• TASK STATEMENT: Omit every picture, then return the listing verbatim.

• MATERIAL FOR THIS EXERCISE:

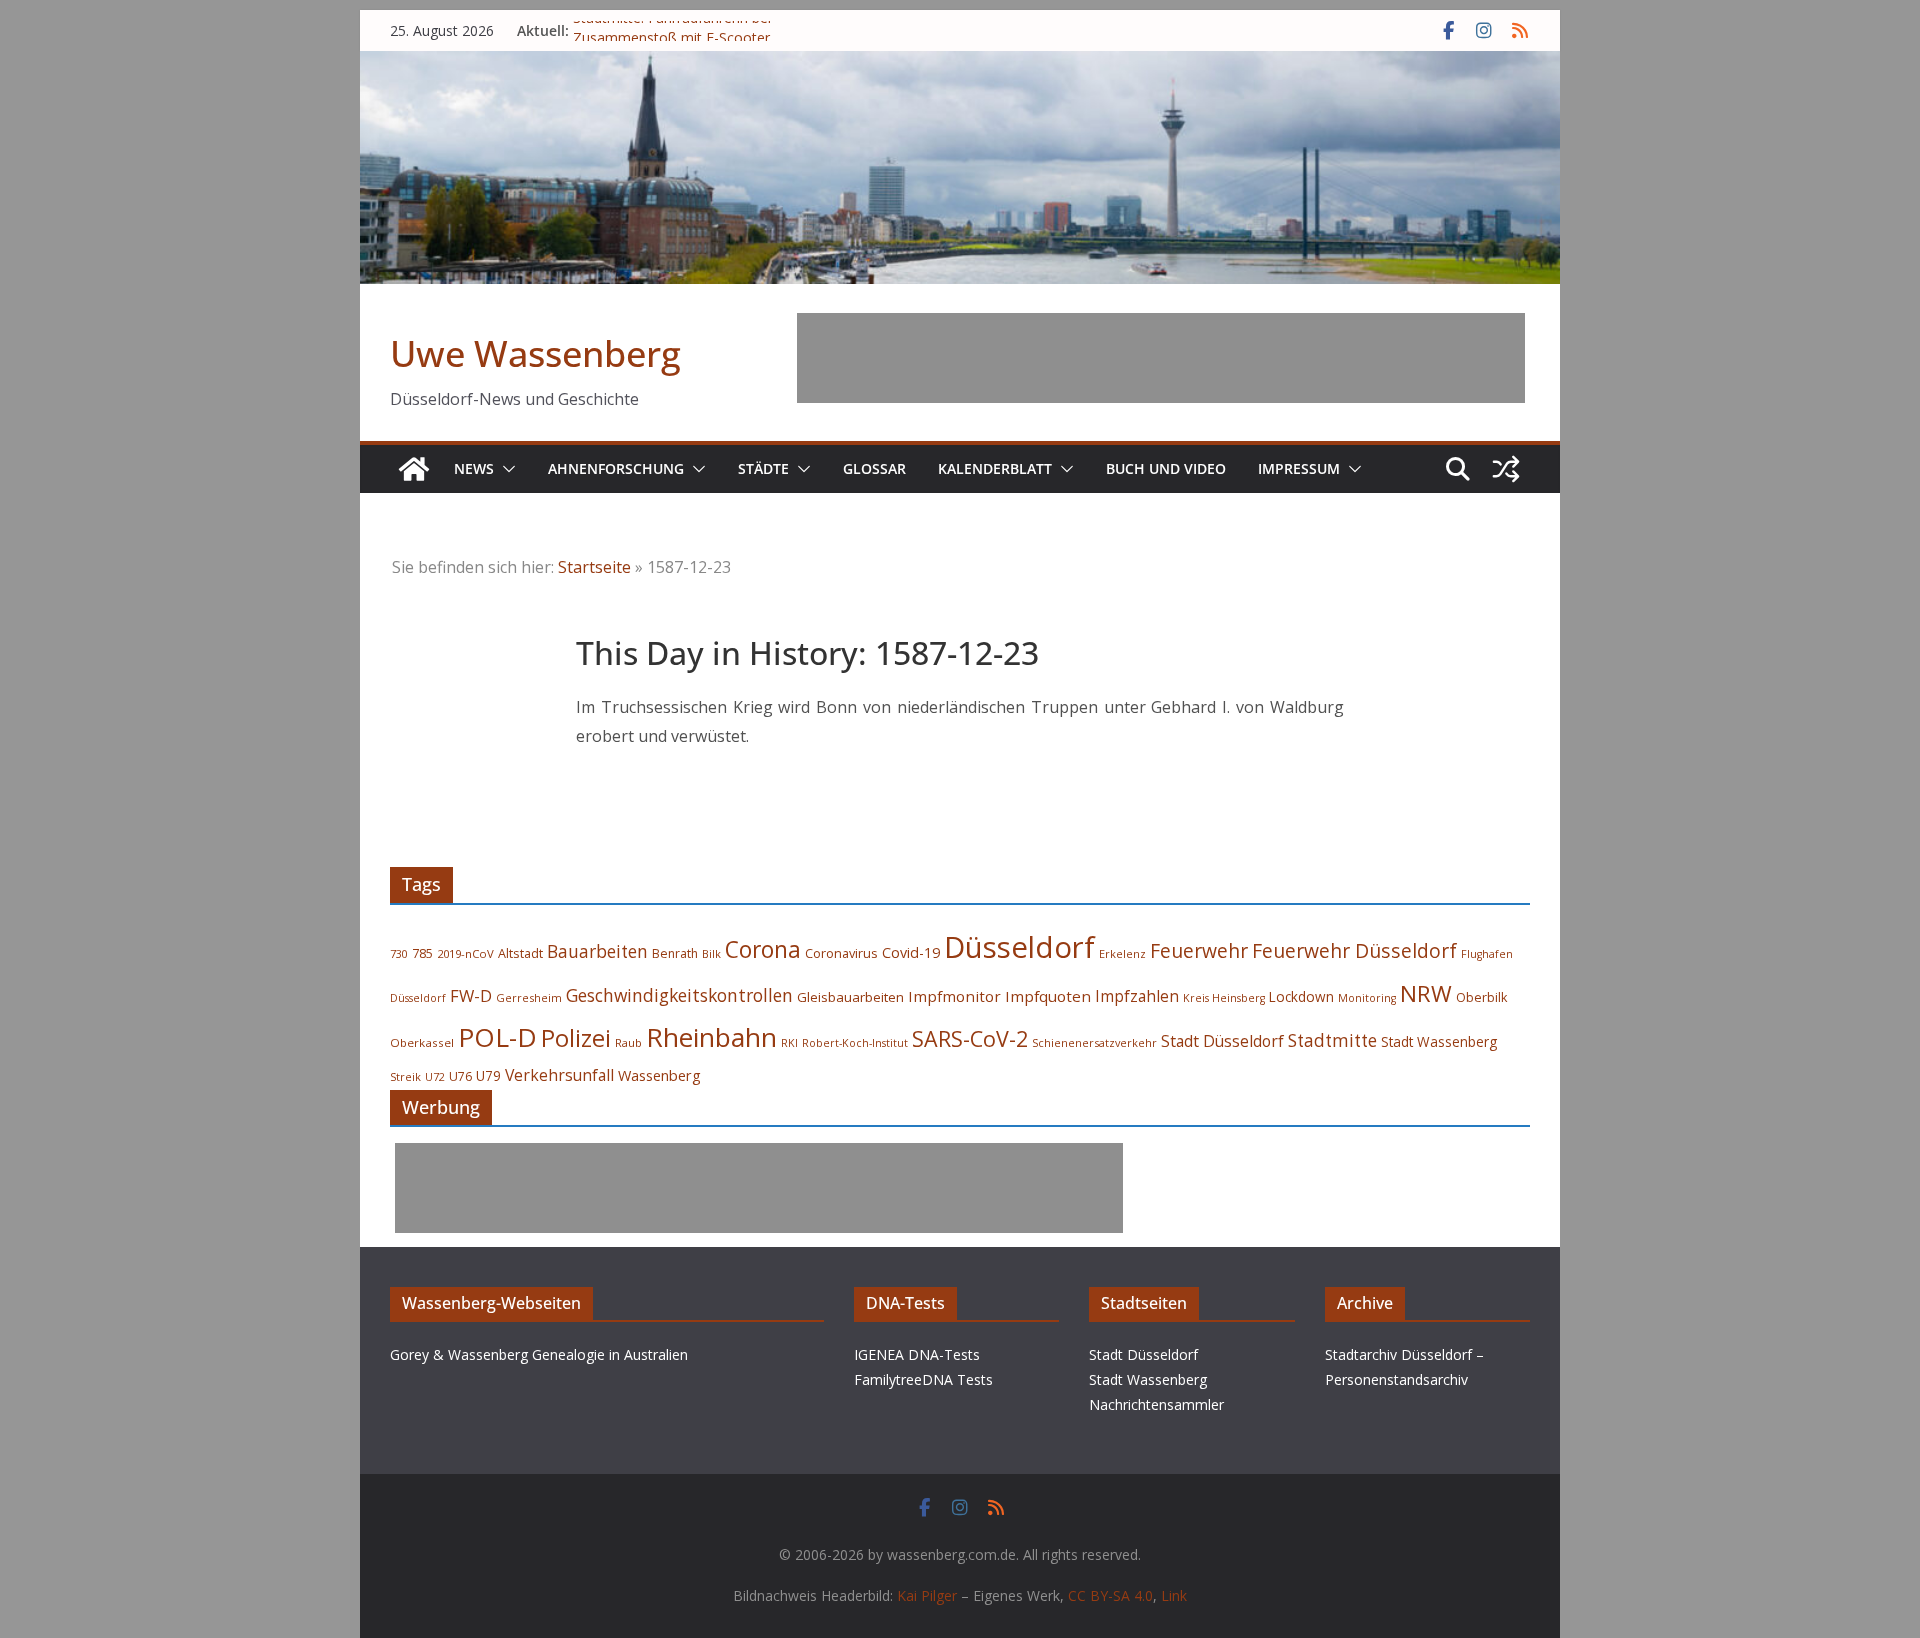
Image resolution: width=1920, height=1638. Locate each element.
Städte (763, 468)
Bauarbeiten (597, 951)
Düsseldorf (1019, 947)
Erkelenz (1122, 953)
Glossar (874, 468)
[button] (505, 469)
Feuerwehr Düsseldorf (1354, 950)
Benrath (675, 953)
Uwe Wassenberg (535, 353)
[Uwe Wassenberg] (414, 469)
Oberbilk (1481, 997)
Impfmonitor (954, 996)
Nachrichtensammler (1156, 1404)
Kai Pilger (927, 1595)
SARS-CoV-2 (970, 1038)
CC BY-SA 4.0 (1110, 1595)
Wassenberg (659, 1075)
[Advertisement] (1161, 358)
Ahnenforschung (616, 468)
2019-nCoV (465, 953)
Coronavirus (841, 953)
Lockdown (1301, 997)
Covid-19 (911, 952)
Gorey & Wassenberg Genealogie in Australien (539, 1354)
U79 (488, 1076)
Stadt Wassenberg (1439, 1042)
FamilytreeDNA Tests (923, 1379)
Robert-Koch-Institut (855, 1043)
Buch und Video (1166, 468)
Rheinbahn (711, 1037)
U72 (435, 1077)
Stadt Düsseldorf (1222, 1041)
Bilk (711, 953)
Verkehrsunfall (559, 1075)
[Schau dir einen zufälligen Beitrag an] (1506, 469)
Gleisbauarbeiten (850, 997)
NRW (1426, 993)
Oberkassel (422, 1042)
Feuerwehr (1199, 950)
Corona (763, 949)
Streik (405, 1076)
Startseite (594, 567)
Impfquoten (1048, 996)
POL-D (497, 1037)
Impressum (1299, 468)
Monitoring (1367, 998)
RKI (789, 1043)
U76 (460, 1076)
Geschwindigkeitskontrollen (679, 995)
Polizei (576, 1038)
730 (399, 953)
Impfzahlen (1137, 996)
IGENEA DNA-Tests (917, 1354)
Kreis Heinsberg (1224, 998)
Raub (628, 1042)
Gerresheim (529, 997)
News (474, 468)
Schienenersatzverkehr (1094, 1042)
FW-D (471, 995)
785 (422, 953)
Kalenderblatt (995, 468)
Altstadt (520, 953)
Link (1174, 1595)
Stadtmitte (1332, 1040)
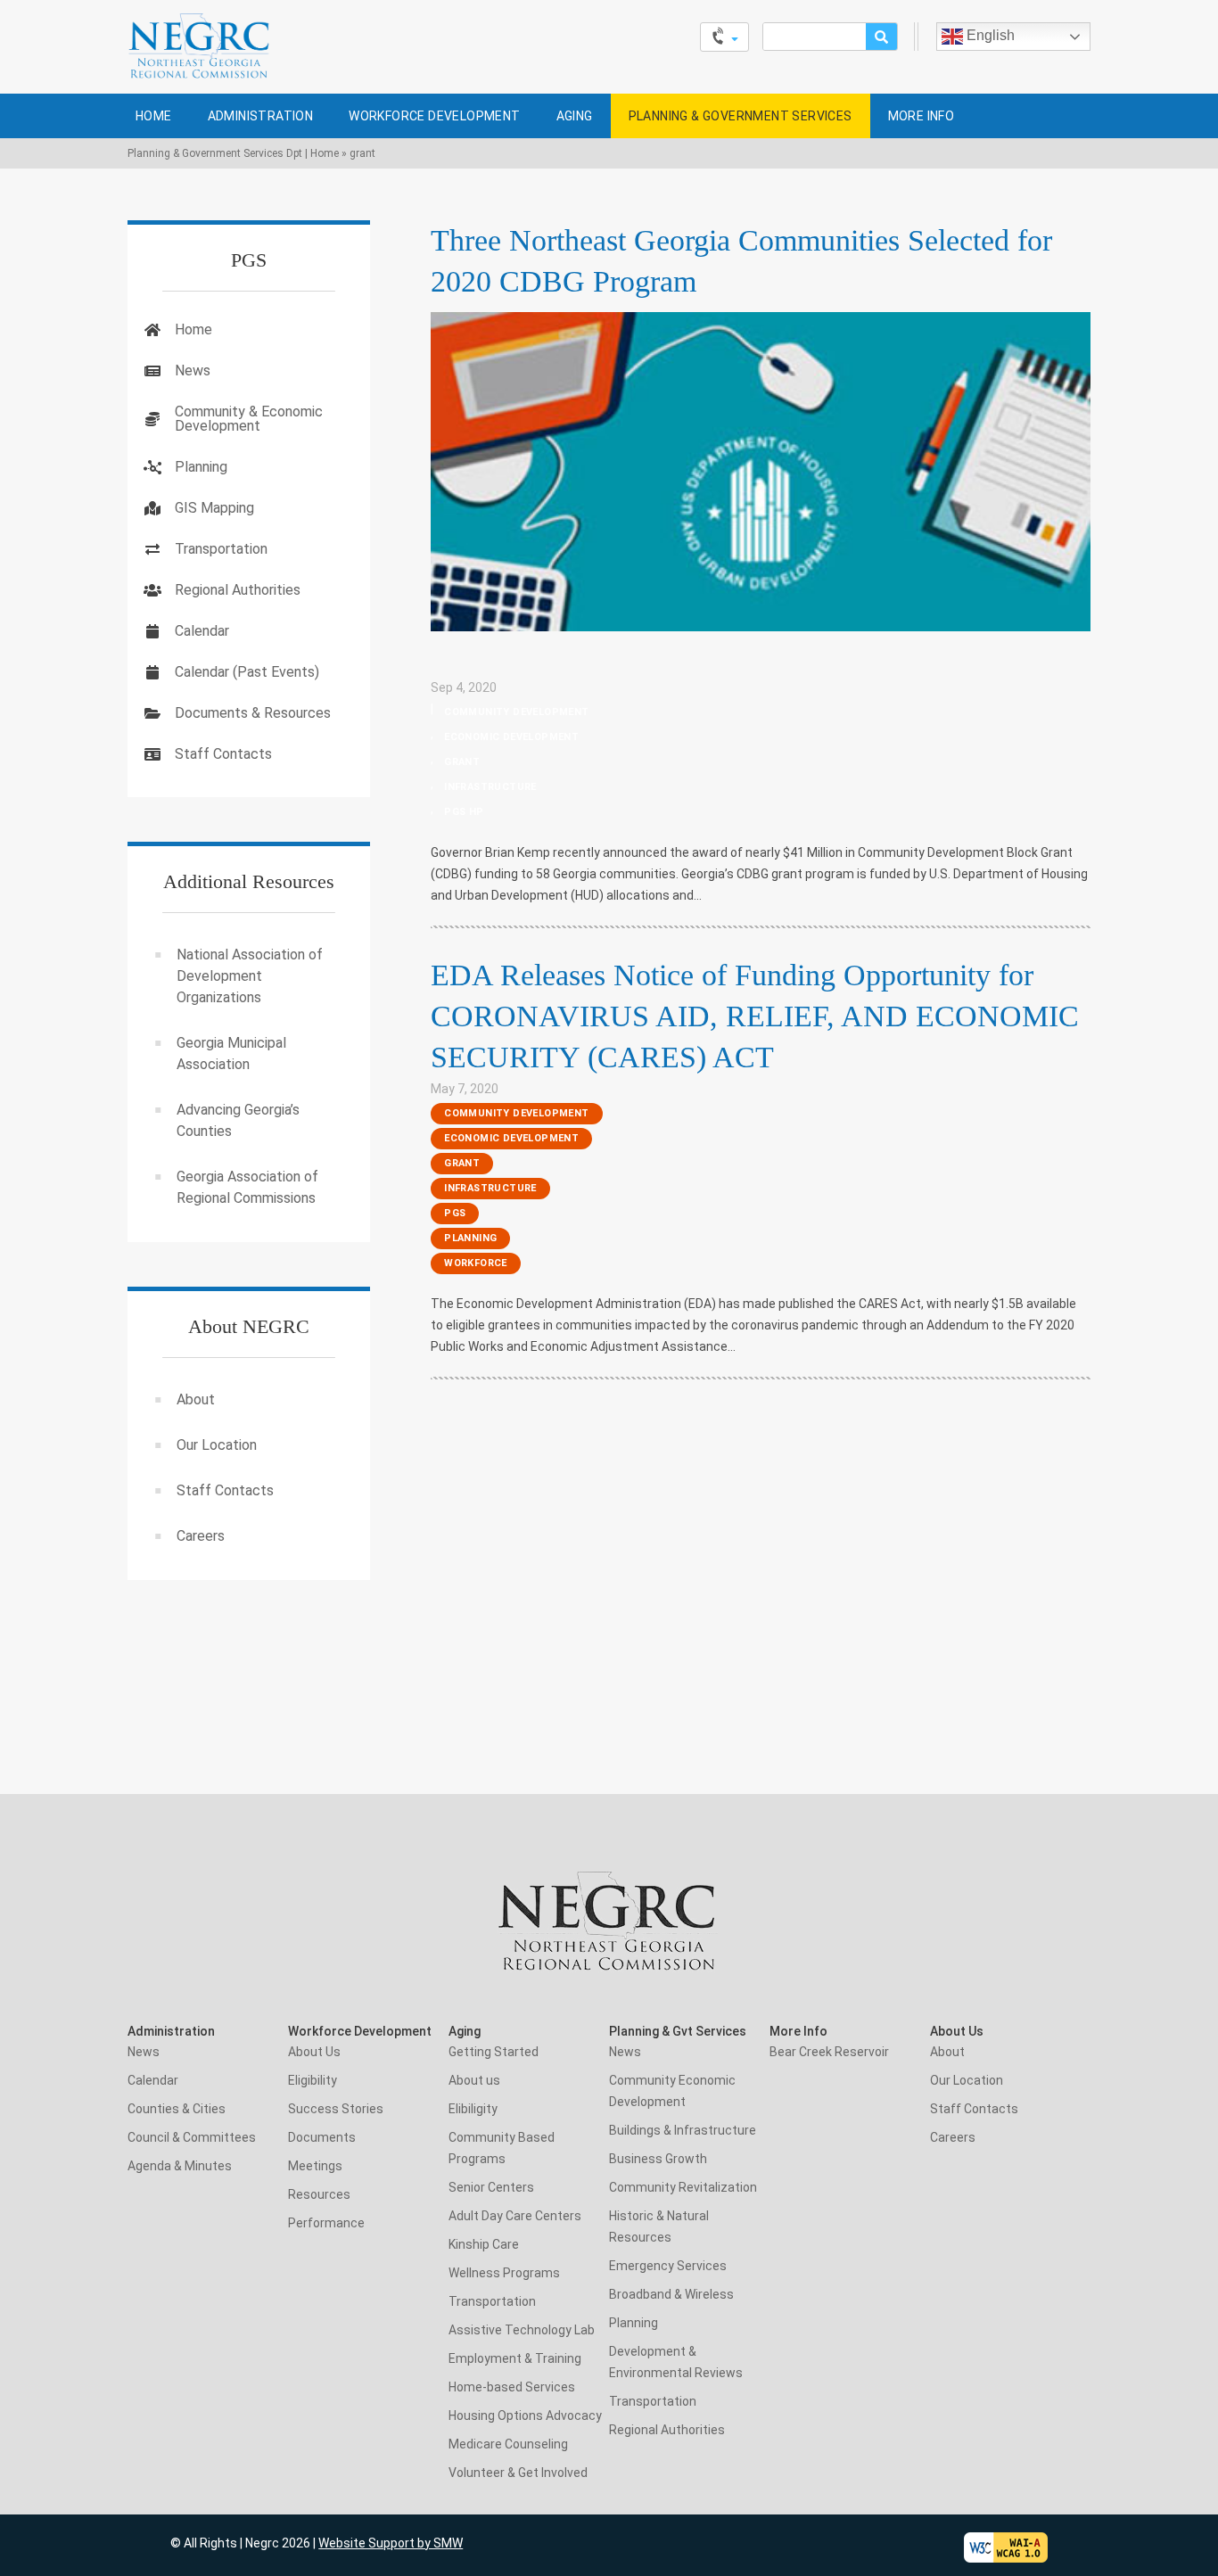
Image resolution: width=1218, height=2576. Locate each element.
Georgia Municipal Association (231, 1053)
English (989, 35)
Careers (201, 1535)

• TASK SOLUTION:
Image resolution: width=1920, height=1638. Locate each element.
Städte (763, 468)
Bauarbeiten (597, 951)
Düsseldorf (1019, 947)
Erkelenz (1122, 953)
Glossar (874, 468)
[button] (505, 469)
Feuerwehr Düsseldorf (1354, 950)
Benrath (675, 953)
Uwe Wassenberg (535, 353)
[Uwe Wassenberg] (414, 469)
Oberbilk (1481, 997)
Impfmonitor (954, 996)
Nachrichtensammler (1156, 1404)
Kai Pilger (927, 1595)
SARS-CoV-2 (970, 1038)
CC BY-SA 4.0 (1110, 1595)
Wassenberg (659, 1075)
[Advertisement] (1161, 358)
Ahnenforschung (616, 468)
2019-nCoV (465, 953)
Coronavirus (841, 953)
Lockdown (1301, 997)
Covid-19 (911, 952)
Gorey & Wassenberg Genealogie in Australien (539, 1354)
U79 (488, 1076)
Stadt Wassenberg (1439, 1042)
FamilytreeDNA Tests (923, 1379)
Robert-Koch-Institut (855, 1043)
Buch und Video (1166, 468)
Rheinbahn (711, 1037)
U72 (435, 1077)
Stadt Düsseldorf (1222, 1041)
Bilk (711, 953)
Verkehrsunfall (559, 1075)
[Schau dir einen zufälligen Beitrag an] (1506, 469)
Gleisbauarbeiten (850, 997)
NRW (1426, 993)
Oberkassel (422, 1042)
Feuerwehr (1199, 950)
Corona (763, 949)
Streik (405, 1076)
Startseite (594, 567)
Impfquoten (1048, 996)
POL-D (497, 1037)
Impressum (1299, 468)
Monitoring (1367, 998)
RKI (789, 1043)
U76 (460, 1076)
Geschwindigkeitskontrollen (679, 995)
Polizei (576, 1038)
730 (399, 953)
Impfzahlen (1137, 996)
IGENEA DNA-Tests (917, 1354)
Kreis Heinsberg (1224, 998)
Raub (628, 1042)
Gerresheim (529, 997)
News (474, 468)
Schienenersatzverkehr (1094, 1042)
FW-D (471, 995)
785 (422, 953)
Kalenderblatt (995, 468)
Altstadt (520, 953)
Link (1174, 1595)
Stadtmitte (1332, 1040)
Image resolution: width=1218, height=2576. Locate each element.
Georgia Municipal Association (231, 1053)
English (989, 35)
Careers (201, 1535)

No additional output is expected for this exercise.